As Maddowblog has noted,” this has simply never happened before. There is no precedent in American history for Congress approving a massive new public benefit, a president signing it into law, the Supreme Court endorsing the benefit’s legality, and then having an entire political party actively and shamelessly working to sabotage the law.”

The law, of course, is the Affordable Care Act, aka “Obamacare.”

It isn’t only the 39 votes to repeal the ACA–votes for repeal that GOP Congressmen know are entirely symbolic and will die in the Senate.  As several media sources have reported, Republican Congressmen are now refusing to help constituents who call their offices with questions. “We know how to forward a phone call,” said Rep. Jason Chaffetz (R-Utah). He added, “[A]ll we can do is pass them back to the Obama administration. The ball’s in their court. They’re responsible for it.”
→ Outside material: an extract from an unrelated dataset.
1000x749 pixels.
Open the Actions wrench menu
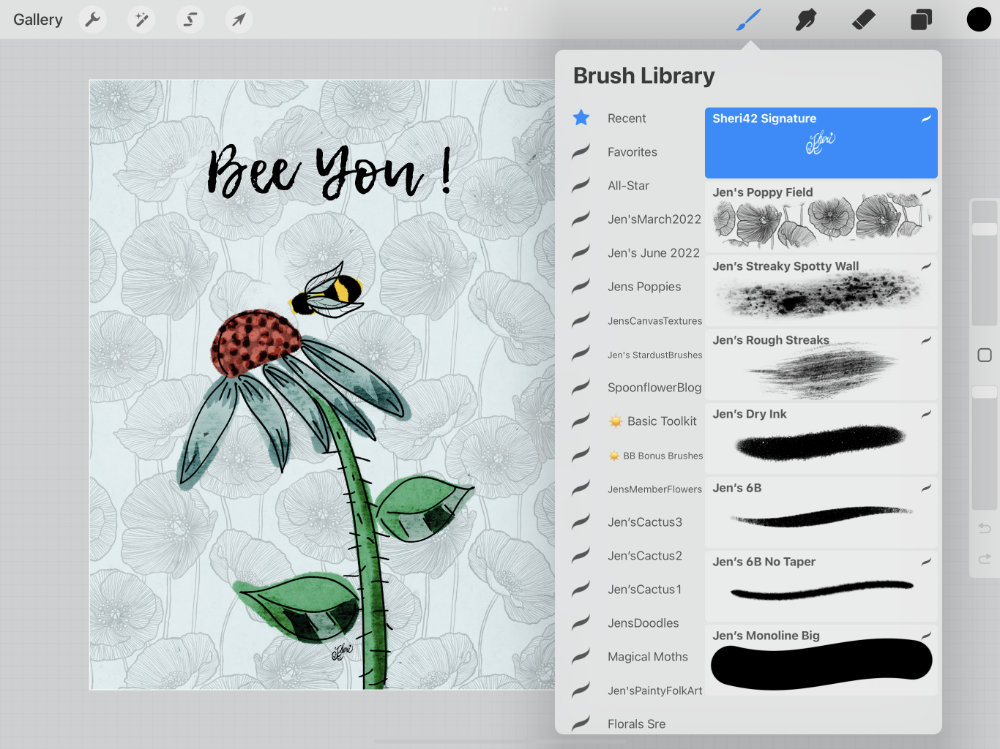click(92, 20)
Then there are the Governors, like Indiana’s own Mike Pence, who are refusing to participate in Medicaid expansion, even though such refusal costs their state millions of federal dollars it would otherwise receive. (I won’t even dignify the Pence Administration’s recent bald-face lies about projected costs of individual health insurance policies.)

My question is: why?

The GOP has no alternative plan to offer, possibly because the ACA was the GOP’s approach, back when the party was composed of adults focused upon solving real problems. They don’t even pretend to have a different solution to a healthcare crisis that threatened to destroy  the American economy while leaving fifty million Americans uninsured.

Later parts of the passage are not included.